You can use a few essential joke-writing components over and over to create big laughs.
The Element of Surprise
The most important part of joke writing is the element of surprise. This can come in many forms, but an unexpected joke ending will almost always cause a laugh. One way to create a surprise is to play with the audience’s expectations. Set them up so they think they know what is happening, and then — BAM! — pull out an unexpected punchline. Let’s look at this example:
JANELLE: I just fell off a fifty-foot ladder.
ELISA: Oh my goodness, are you okay?
JANELLE: Yeah, I fell off the first step.
This joke starts off with a scary initial line. What happened? How did this person fall? Are they okay? Since we can’t see them, we picture them lying in a hospital bed in casts and bandages. How tragic. But then those images are completely reversed by the last line. They are completely fine, falling just inches rather than fifty feet. This change in our expectations makes us laugh.

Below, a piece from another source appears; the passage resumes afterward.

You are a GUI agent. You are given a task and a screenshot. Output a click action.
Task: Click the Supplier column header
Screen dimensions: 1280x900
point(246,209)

Something else that can make jokes hilarious is wordplay. Many words in the English language sound like other words, and saying one instead of the other will always lead to a chuckle. The most common way to do this is by using a pun. To write jokes like this, start by having your child write a list of words that sound similar: ketchup/catch up, ice cream/I scream, turnip/turn up, etc. These can easily turn into knock-knock jokes. Use the first word as the name of the person knocking, and then use it to replace the second word/phrase in the punchline. So you get something like:
“Ketchup with me, and I will tell you!”
Puns also work great for words that have more than one meaning. Take the following joke, for example:
“Have you heard the story of the magic sandwich? Never mind, it’s just a bunch of bologna.”

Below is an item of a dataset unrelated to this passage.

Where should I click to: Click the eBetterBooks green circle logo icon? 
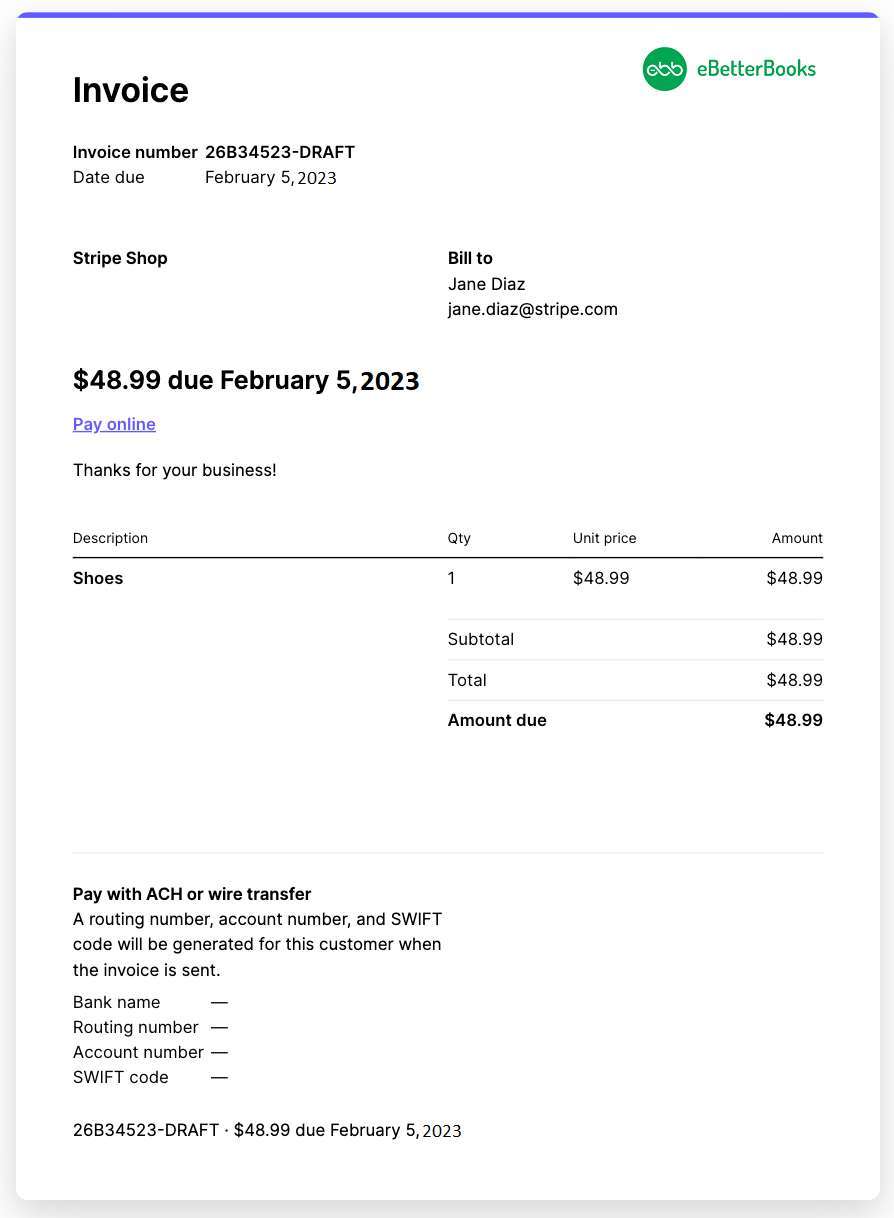(664, 69)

This joke is funny because it takes advantage of the two definitions of “bologna,” both as sandwich meat and nonsense. Reading and writing jokes like this can help expand your child’s vocabulary and language skills.
Get Plenty of Practice
The most important thing to remember when helping your child write jokes is that creating the joke is more important than the end result. Professional comedians constantly write jokes that fail. What is important is that your child is writing and growing their comedic skills. The more they write, the better they will become. Not to mention, everyone has a unique sense of humor; something you may not find funny can be hilarious to someone else. Also, some of the funniest jokes are the ones that make absolutely no sense.
Make sure that your feedback is constructive and nurtures creativity. As an adult, my parents told me they were worried I would never have a “good” sense of humor because I wrote terrible jokes and spent too much time focusing on what made jokes funny. Luckily, they never said this to me as a kid. Instead, they were supportive and continued to joke with me. Now, I make jokes professionally! Joke writing and humor are skills that need to develop over time, and there is nothing better than following the laughs that happen along the way.